TASK BRIEF :: Reproduce the material below, switching "zip code" to "postal code" and keeping everything else unchanged. Omit the pictures from your answer.

Document and screenshot pointing entries:
════════════════════

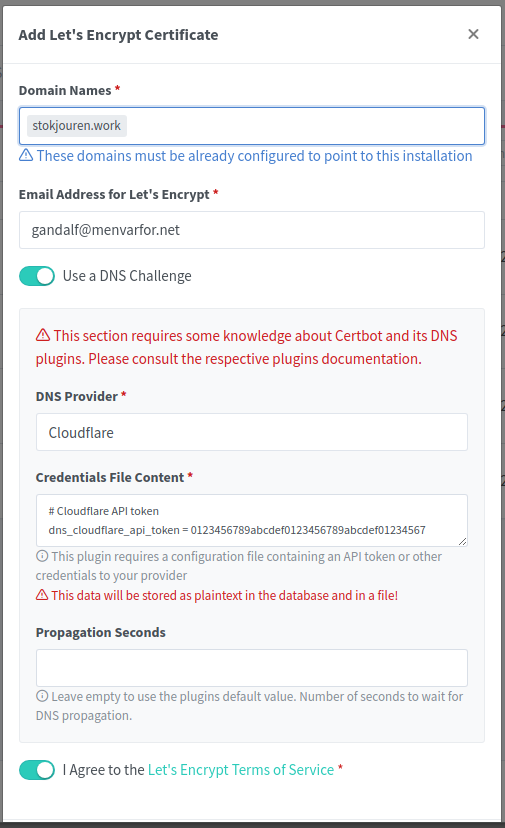Click red warning icon in Certbot notice
This screenshot has width=505, height=828.
click(x=43, y=335)
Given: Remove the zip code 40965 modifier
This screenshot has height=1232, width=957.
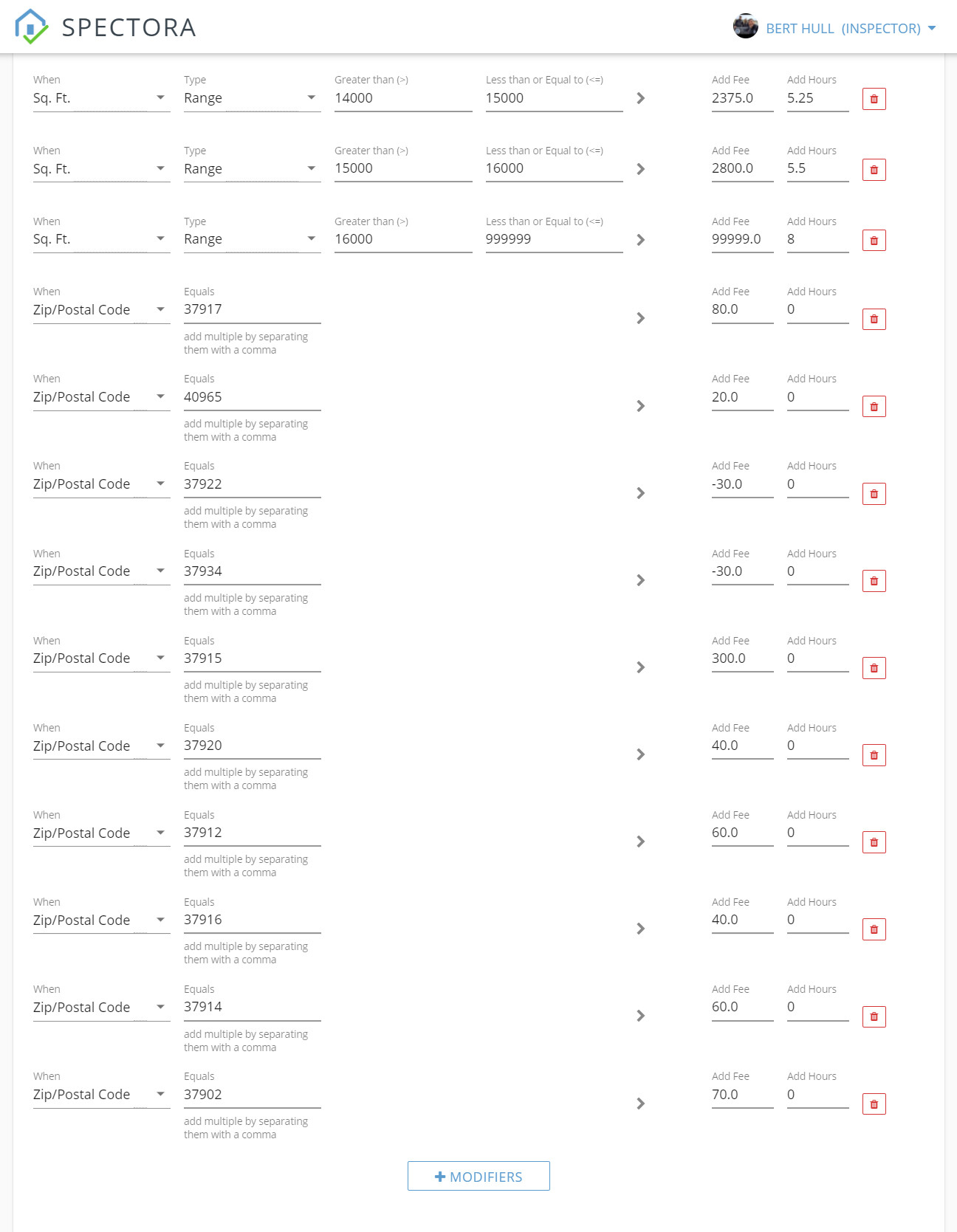Looking at the screenshot, I should click(x=874, y=407).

════════════════════

CORRECT OUTPUT ::
Click red warning icon in Certbot notice
This screenshot has width=505, height=828.
click(x=43, y=335)
Given: Remove the postal code 40965 modifier
This screenshot has height=1232, width=957.
Looking at the screenshot, I should click(x=874, y=407).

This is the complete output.